In Wutchumna Water Co. v. Bailey (1932) 216 Cal. 564 [15 P.2d 505], the California Supreme Court articulated an attorney’s duty of loyalty after the attorney-client relationship has ended as follows: “[An attorney] may not do anything which will injuriously affect his former client in any matter in which he formerly represented him nor may he at any time use against his former client knowledge or information acquired by virtue of the previous relationship.” (Id. at pp. 573-574.) A fortiori, it would appear, an attorney may not do anything that will injuriously affect his or her present client or use against the client information acquired by virtue of the current attorney-client relationship, such as find and present witnesses to testify against his or her client’s claim at the quiet title hearing.

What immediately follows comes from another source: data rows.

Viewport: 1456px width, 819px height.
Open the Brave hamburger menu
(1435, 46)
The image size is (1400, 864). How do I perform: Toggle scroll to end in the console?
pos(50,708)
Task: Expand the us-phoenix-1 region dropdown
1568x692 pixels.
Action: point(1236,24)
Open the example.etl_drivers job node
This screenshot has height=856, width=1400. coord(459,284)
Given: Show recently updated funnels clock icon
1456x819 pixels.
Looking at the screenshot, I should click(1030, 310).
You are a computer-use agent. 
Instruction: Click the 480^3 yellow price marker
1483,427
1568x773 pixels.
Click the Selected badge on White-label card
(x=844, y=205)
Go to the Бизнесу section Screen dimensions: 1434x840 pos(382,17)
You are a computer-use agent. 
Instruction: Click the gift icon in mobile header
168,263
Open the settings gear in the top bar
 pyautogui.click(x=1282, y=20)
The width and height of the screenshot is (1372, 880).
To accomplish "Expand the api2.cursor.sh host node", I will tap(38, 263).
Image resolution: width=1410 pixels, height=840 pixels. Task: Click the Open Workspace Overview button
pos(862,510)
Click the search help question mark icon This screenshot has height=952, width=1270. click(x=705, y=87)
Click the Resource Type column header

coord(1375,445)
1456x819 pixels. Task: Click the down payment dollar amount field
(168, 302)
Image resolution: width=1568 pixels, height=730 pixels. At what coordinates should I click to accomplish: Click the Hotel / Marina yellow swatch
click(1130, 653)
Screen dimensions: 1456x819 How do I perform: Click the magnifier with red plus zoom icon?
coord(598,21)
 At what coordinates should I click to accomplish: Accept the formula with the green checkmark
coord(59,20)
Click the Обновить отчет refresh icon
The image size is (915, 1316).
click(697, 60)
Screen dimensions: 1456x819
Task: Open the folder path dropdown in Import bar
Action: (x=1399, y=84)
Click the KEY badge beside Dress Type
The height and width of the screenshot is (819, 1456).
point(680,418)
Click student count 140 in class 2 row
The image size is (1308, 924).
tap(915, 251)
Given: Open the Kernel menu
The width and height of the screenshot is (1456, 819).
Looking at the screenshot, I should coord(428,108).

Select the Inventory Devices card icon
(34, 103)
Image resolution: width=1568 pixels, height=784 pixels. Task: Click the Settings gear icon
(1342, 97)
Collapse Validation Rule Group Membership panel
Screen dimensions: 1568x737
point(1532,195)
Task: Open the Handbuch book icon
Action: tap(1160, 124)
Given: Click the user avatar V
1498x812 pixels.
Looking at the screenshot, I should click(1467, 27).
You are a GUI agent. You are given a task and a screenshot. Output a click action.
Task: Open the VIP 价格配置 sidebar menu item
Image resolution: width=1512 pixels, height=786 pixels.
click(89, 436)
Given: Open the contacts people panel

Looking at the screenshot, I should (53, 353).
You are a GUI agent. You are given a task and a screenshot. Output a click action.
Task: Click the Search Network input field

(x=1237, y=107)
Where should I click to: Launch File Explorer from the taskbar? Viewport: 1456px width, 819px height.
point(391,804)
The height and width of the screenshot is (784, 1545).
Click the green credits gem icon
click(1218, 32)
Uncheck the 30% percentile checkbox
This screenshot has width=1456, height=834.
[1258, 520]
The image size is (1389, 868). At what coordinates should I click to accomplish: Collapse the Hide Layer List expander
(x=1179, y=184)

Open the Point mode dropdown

The basic default judgment statute, section 585, subdivision (b), places no obligation on the trial court to hear evidence respecting the defendant’s claims.
Even if the defaulting defendant appeared at the last minute out of desperation, having just found out about the hearing, and presented evidence the court and the plaintiff had not seen, we would expect the court to continue the hearing.
As enacted in 1903, former section 751 (the predecessor of the present statute) provided in pertinent part: “When the summons has been served as provided [in section 750 of this code] and the time for answering has expired, the court shall proceed to hear the case as in other cases and shall have jurisdiction to examine into and determine the legality of plaintiff’s title and of the title and claim of all the defendants and of all unknown persons, and to that end must not enter any judgment by default, but must in all cases require evidence of plaintiff’s title and possession and hear such evidence as may be offered respecting the claims and title of any of the defendants and must thereafter direct judgment to be entered in accordance with the evidence and the law.”
“The purpose of this bill is to permit a property owner to get a general decree that would be binding on all people.” (Sen. Com. on Judiciary, Analysis of Assem. Bill No. 1676 (1979-1980 Reg. Sess.) Feb. 29, 1980, p. 2.)